| Ports are made up of a series of inter-related and inter-reliant facilities that are often run by different organizations and can cover widespread and often, discontinuous geographical regions. The port authority generally has overall accountability for response to security alerts or crisis events by facility operators but would not generally be responsible for the day to day running of each facility.
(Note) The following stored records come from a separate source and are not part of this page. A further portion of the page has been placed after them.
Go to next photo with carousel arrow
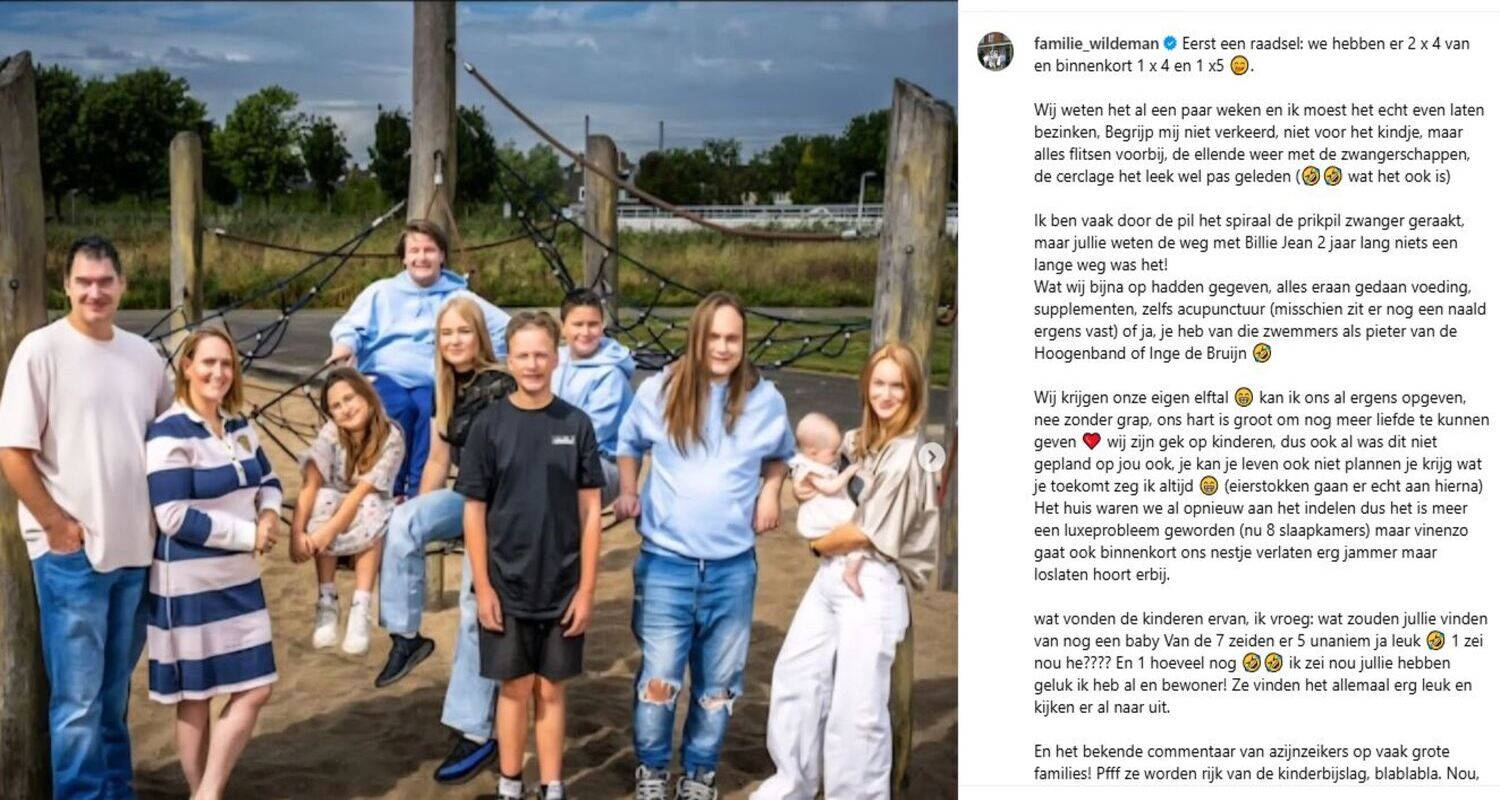1500x800 pixels. tap(931, 457)
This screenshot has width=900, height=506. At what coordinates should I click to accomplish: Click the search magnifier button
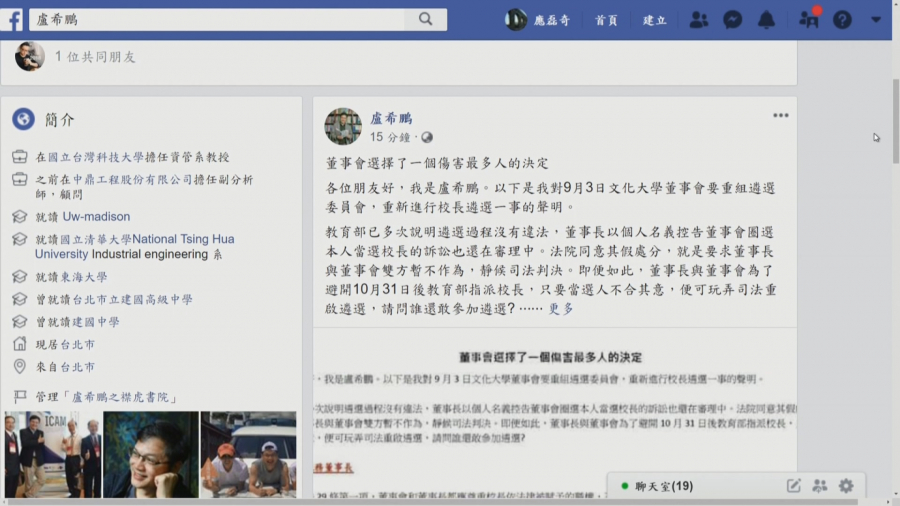point(426,19)
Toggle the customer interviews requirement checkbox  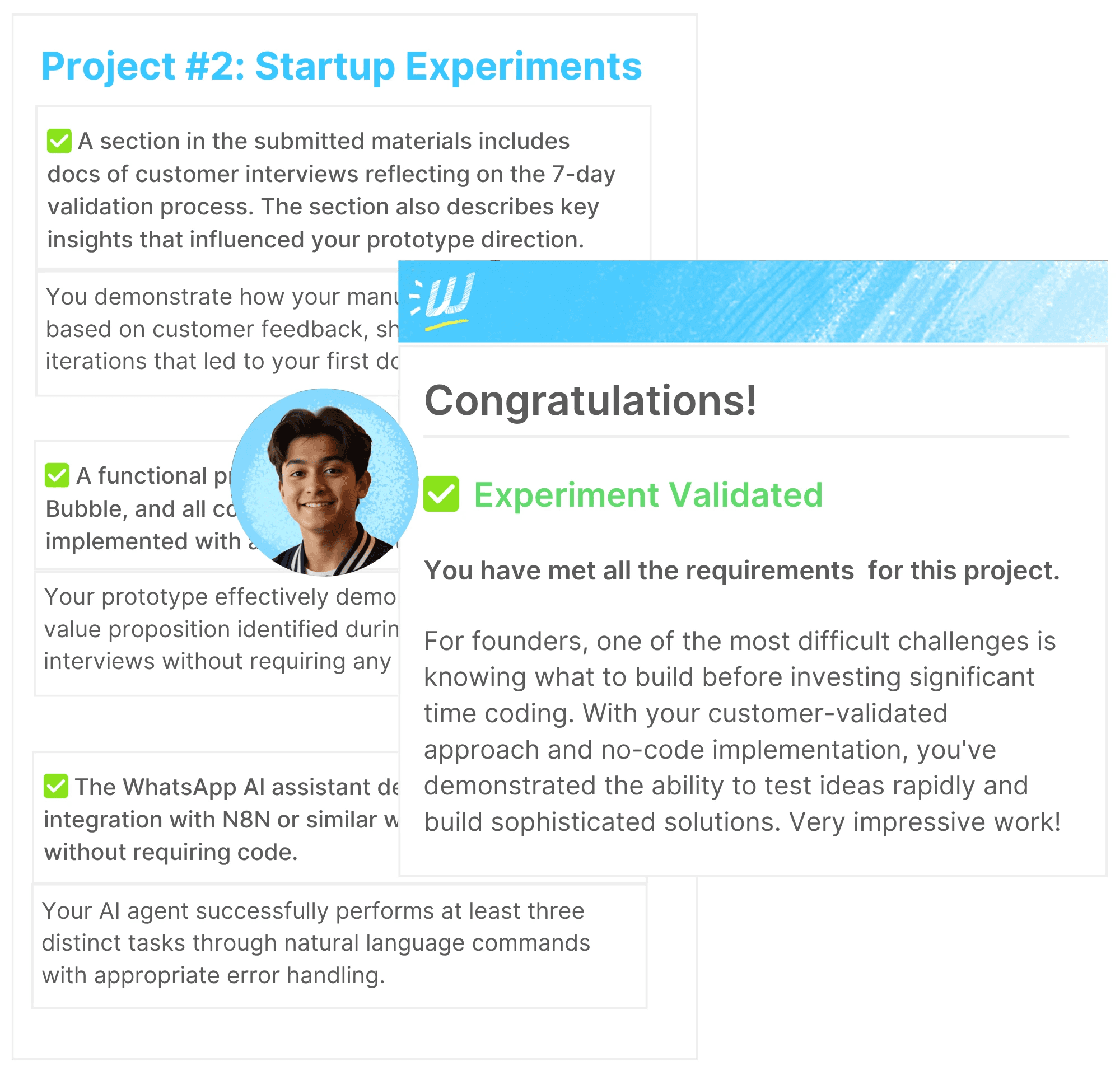coord(59,141)
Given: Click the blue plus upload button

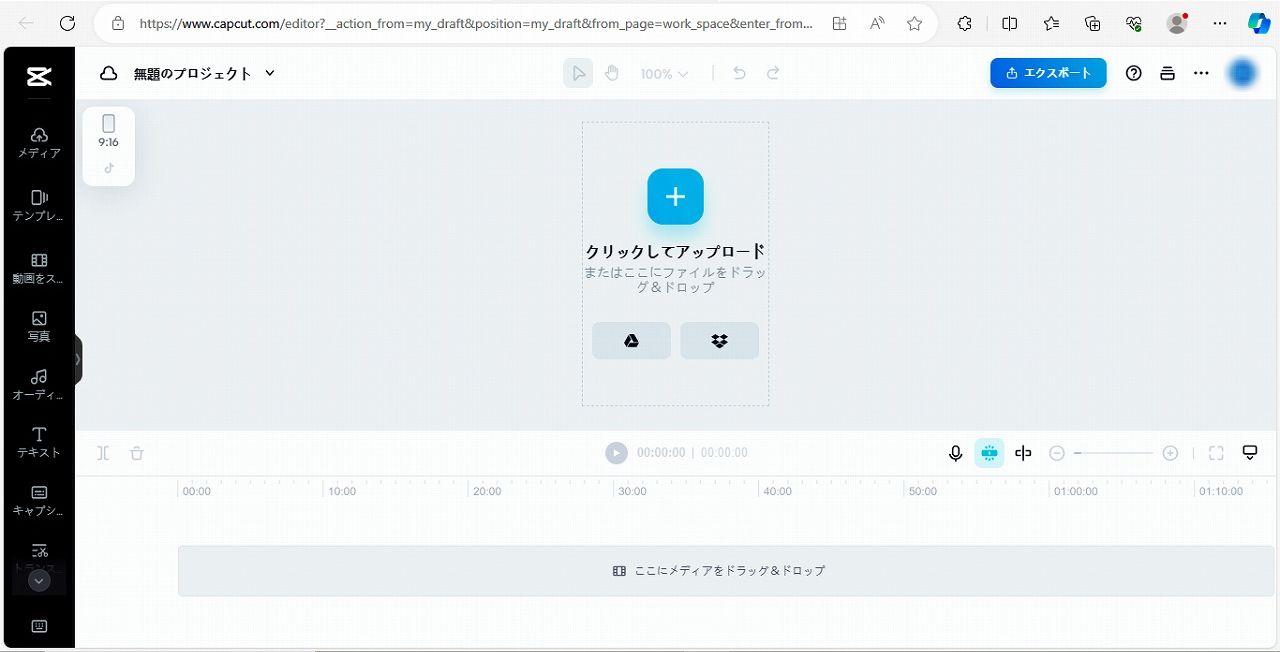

To effectively manage security alerts or crisis events, port security officers must be able to identify, contact and communicate with, on-duty security personnel in any or all port facilities as well as emergency services, government operations centres, and possibly military and government security services. The identification of relevant office holders and security personnel has to critically on the current duty rosters of attending personnel.
|
Management by port security personnel, of security alerts or crisis events is complicated by the presence or proximity of mutually antagonistic cargoes (e.g. fuels and fertilisers), specific dangerous goods or bulk carriers and other specialised vessel types that may be loading, offloading, entering or leaving the port at the time of the alert or event. The steps or actions required when a security incident occurs are consequently modified by the presence of these cargoes, dangerous goods and vessels.
The planning for and constant tracking of the current state of circumstances is a laborious task. When the task is divorced from the actual running of the port, i.e. not an audited and searchable record, generated as a result of events taking place, it becomes hard to maintain, difficult to validate, administratively intensive and very expensive.